» **EXERCISE REQUIREMENTS**:
Could you transcribe exactly the lines from the one containing "Viewport: 1366px width, 768px height." through the end of the listing below, both included, but none of the pictures?

==================================================

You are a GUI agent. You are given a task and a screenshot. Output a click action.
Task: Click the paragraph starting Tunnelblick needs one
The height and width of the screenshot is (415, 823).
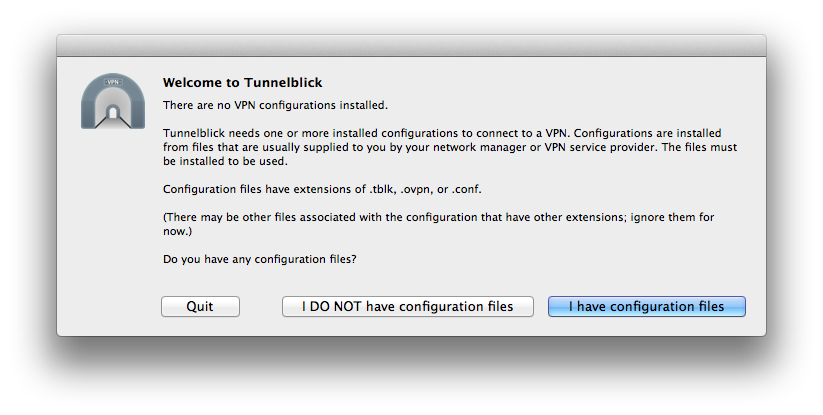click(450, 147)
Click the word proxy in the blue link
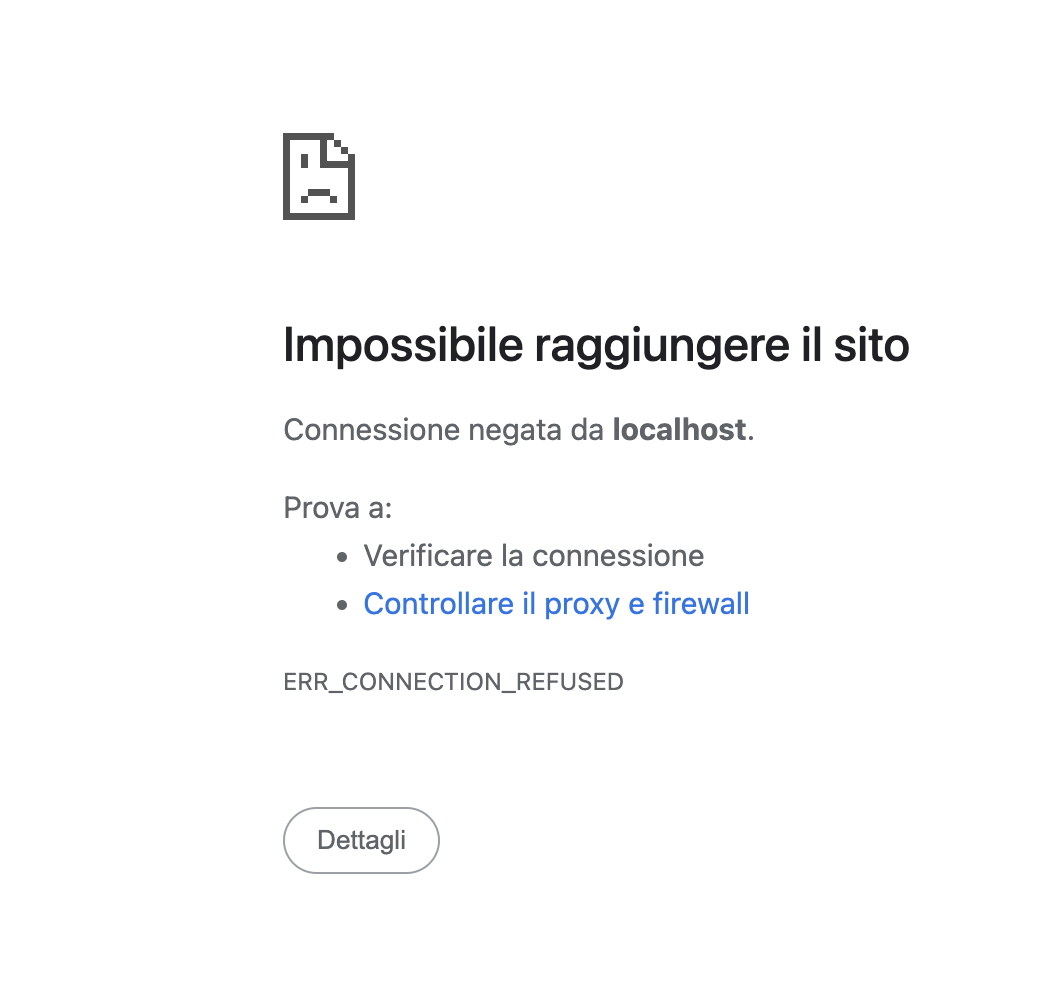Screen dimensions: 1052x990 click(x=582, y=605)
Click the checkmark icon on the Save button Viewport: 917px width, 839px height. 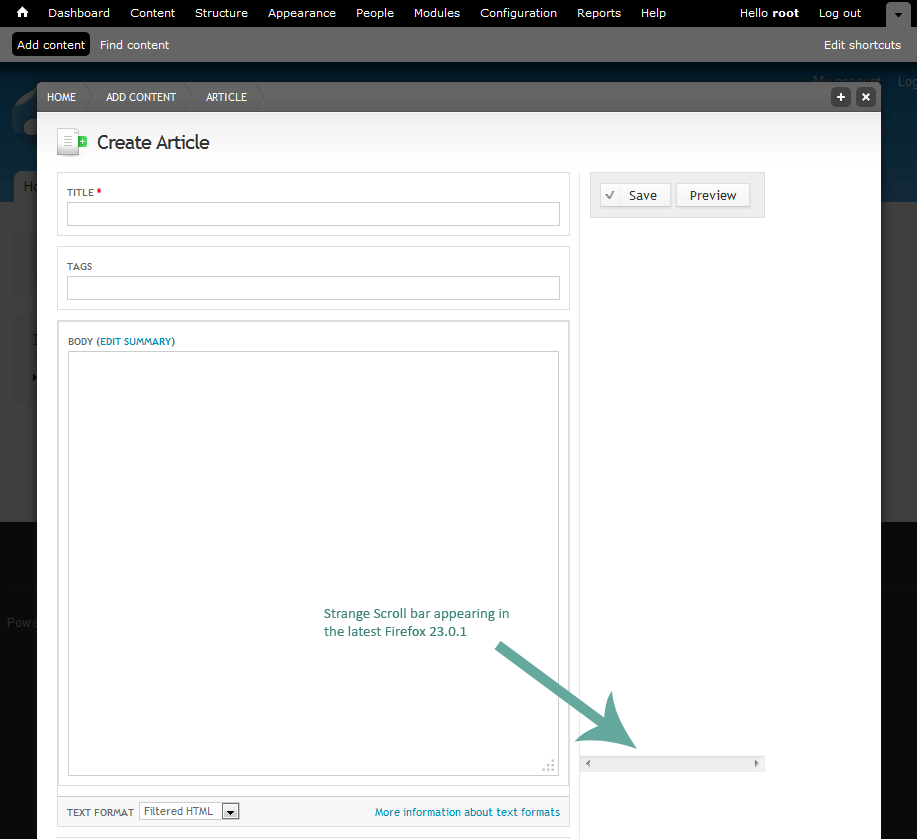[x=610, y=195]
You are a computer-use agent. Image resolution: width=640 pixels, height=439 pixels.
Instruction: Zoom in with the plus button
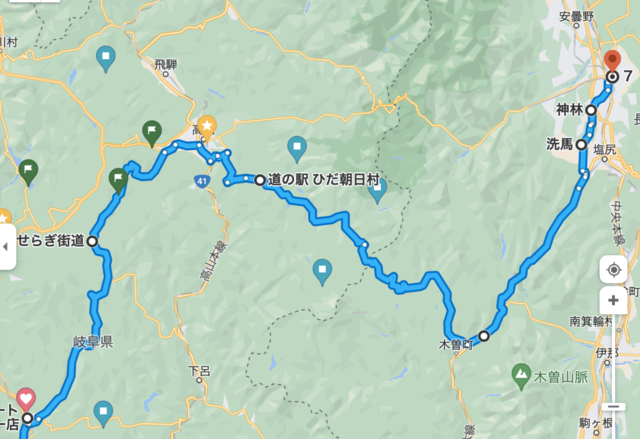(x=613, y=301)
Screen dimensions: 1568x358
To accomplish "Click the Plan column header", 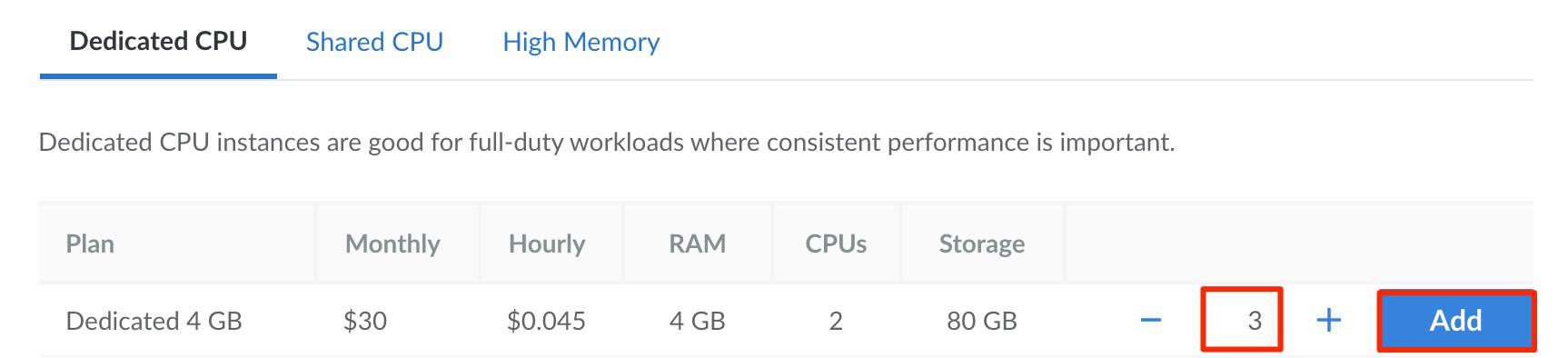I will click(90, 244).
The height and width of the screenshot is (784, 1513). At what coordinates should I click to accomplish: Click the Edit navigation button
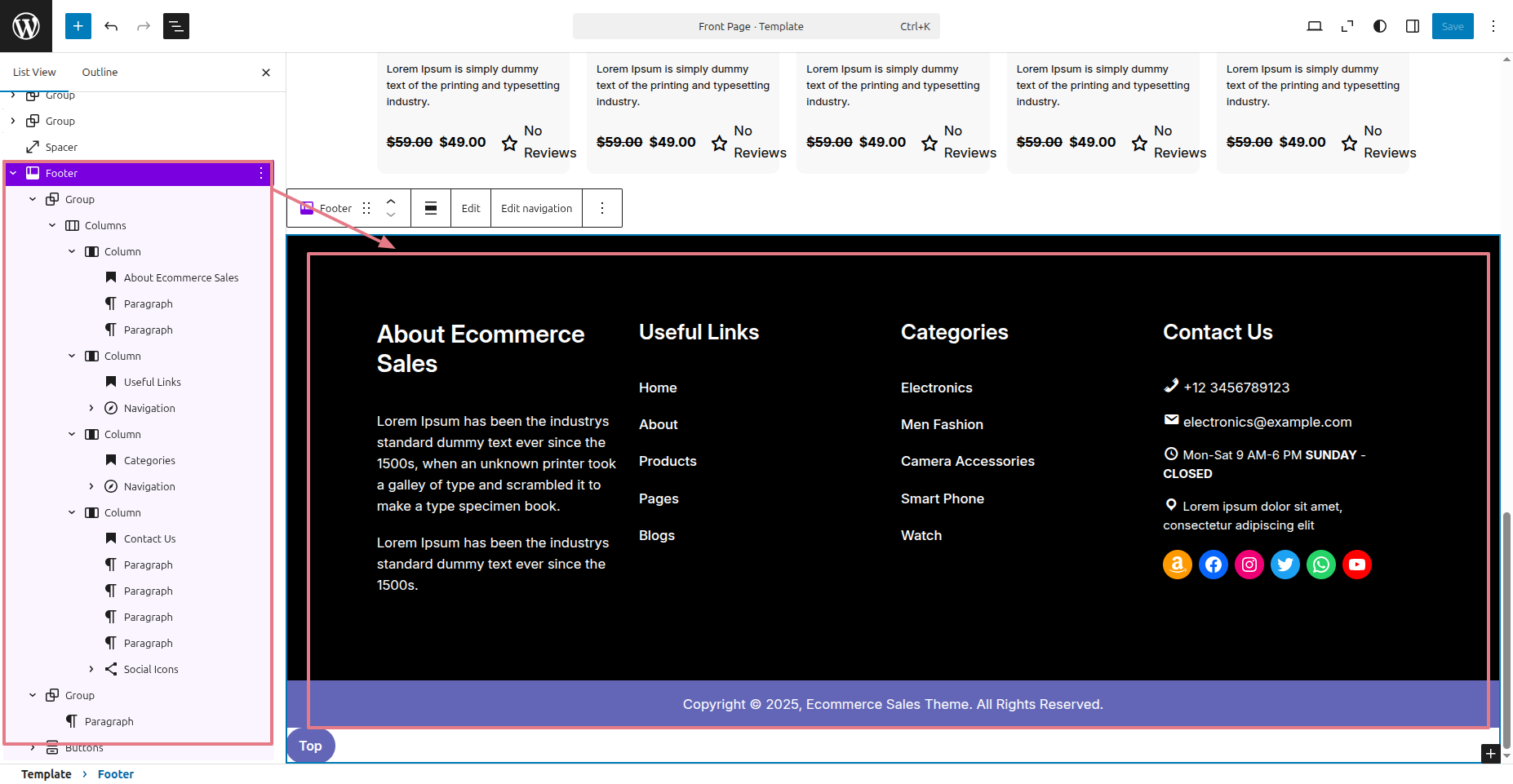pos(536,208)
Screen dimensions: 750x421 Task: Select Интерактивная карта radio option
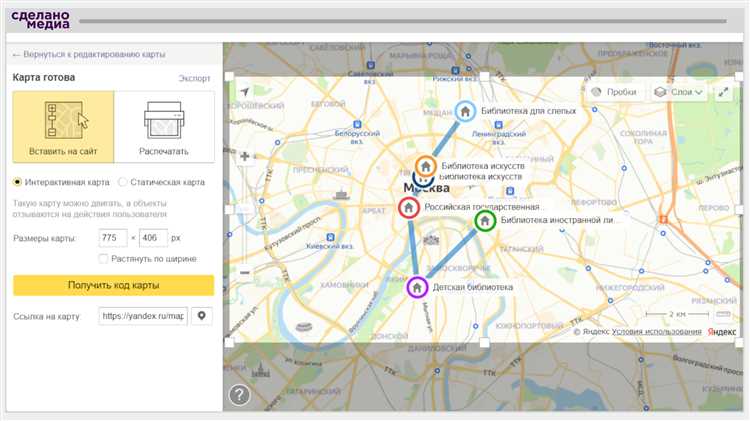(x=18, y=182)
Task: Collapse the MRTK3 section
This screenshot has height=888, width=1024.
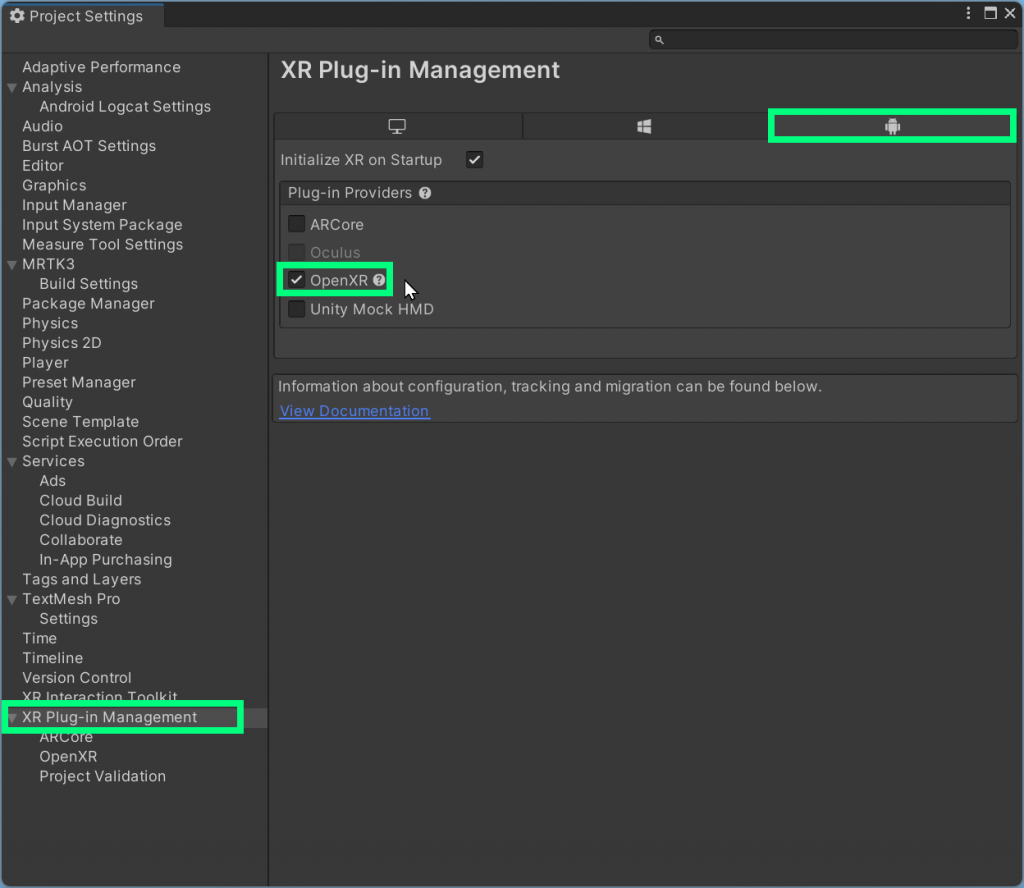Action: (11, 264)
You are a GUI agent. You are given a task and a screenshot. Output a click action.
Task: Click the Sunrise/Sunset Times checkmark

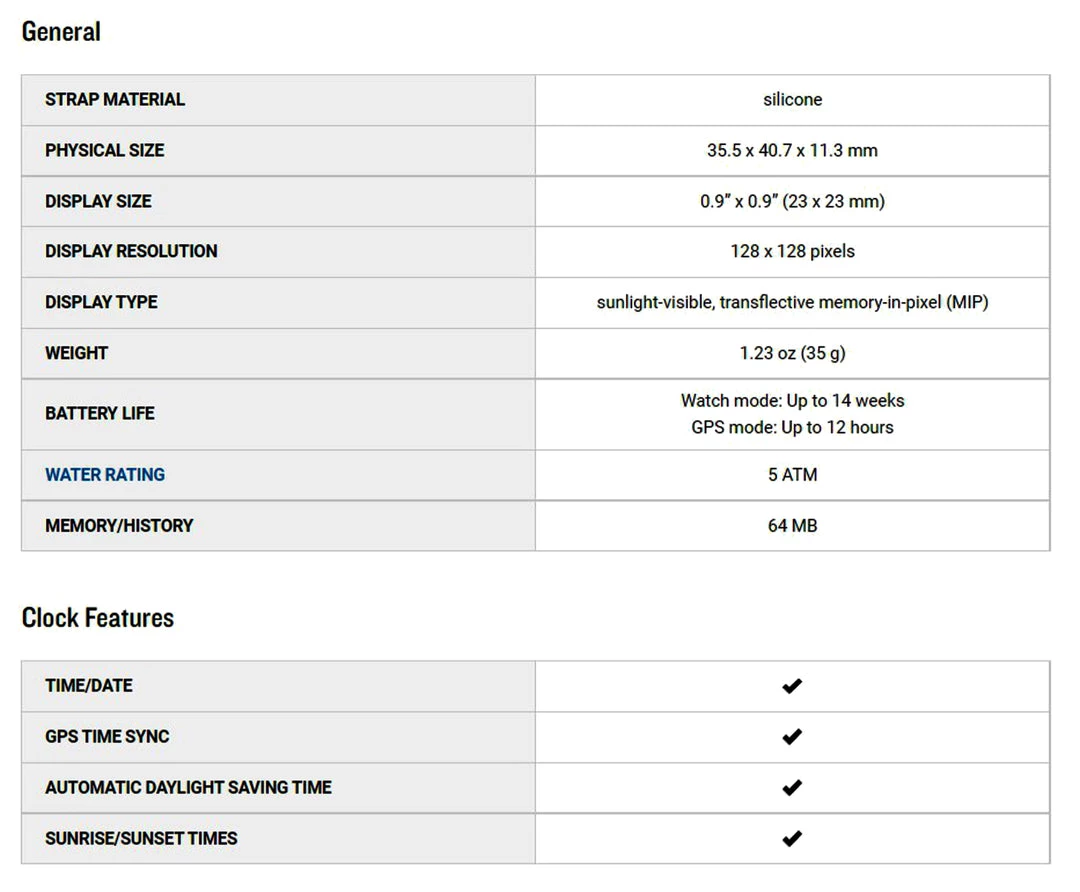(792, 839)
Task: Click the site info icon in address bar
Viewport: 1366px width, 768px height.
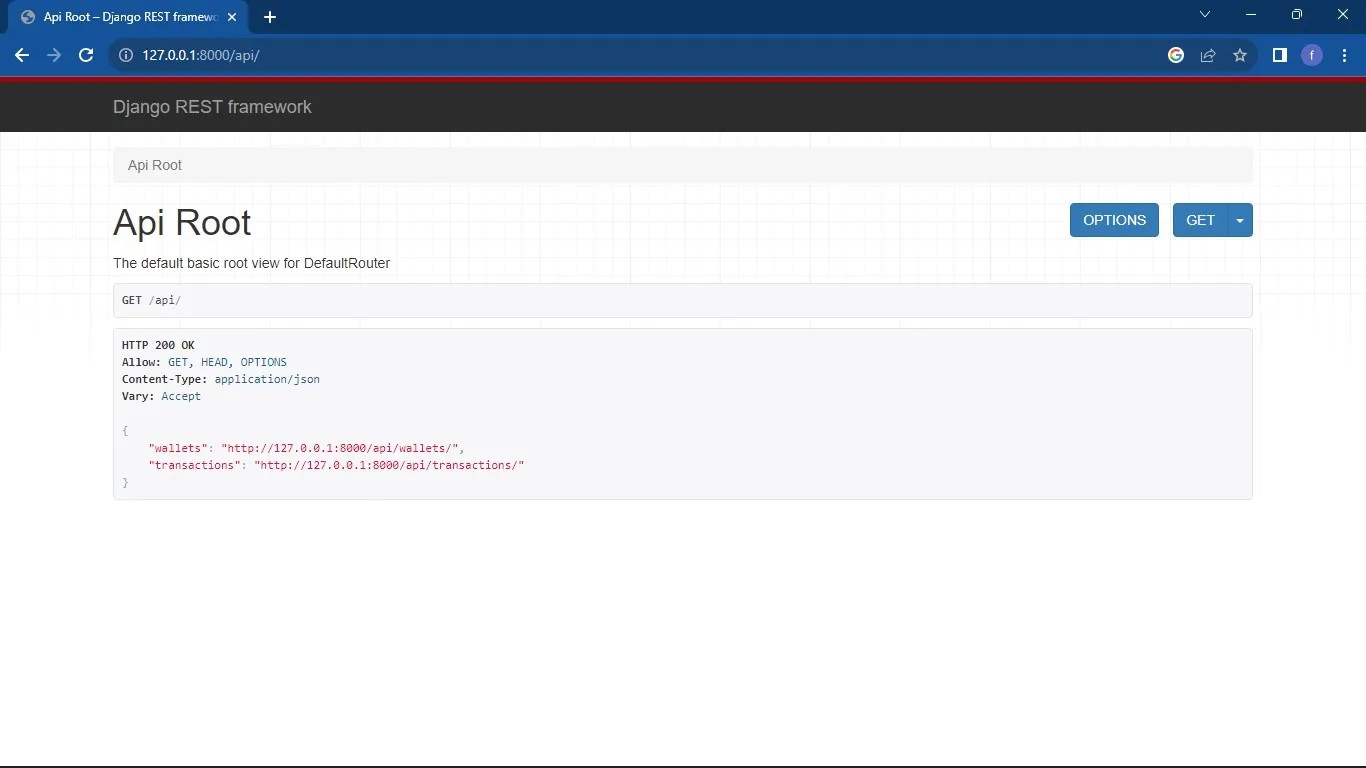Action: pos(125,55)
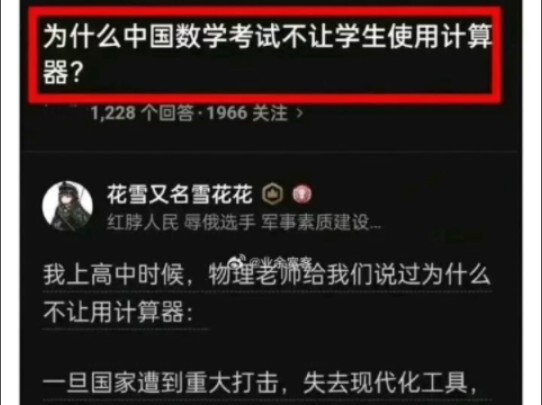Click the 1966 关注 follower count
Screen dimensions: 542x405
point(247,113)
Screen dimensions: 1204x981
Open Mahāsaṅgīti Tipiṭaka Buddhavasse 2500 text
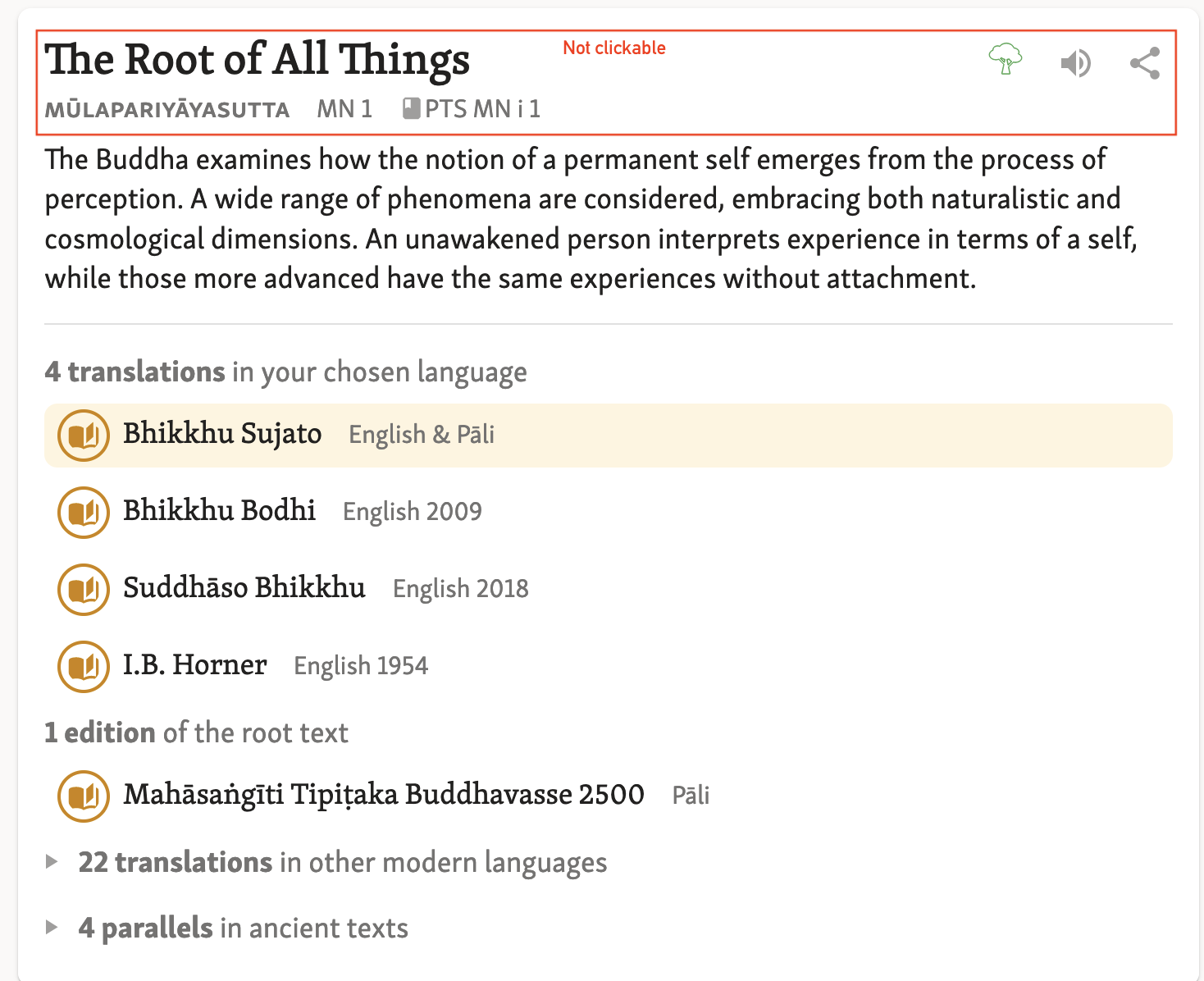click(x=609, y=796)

==================================================

» **YOUR SOLUTION**:
Viewport: 1366px width, 768px height.
Action: pos(125,55)
Click the 1966 关注 follower count
Screen dimensions: 542x405
point(247,113)
Screen dimensions: 1204x981
Open Mahāsaṅgīti Tipiṭaka Buddhavasse 2500 text
click(x=609, y=796)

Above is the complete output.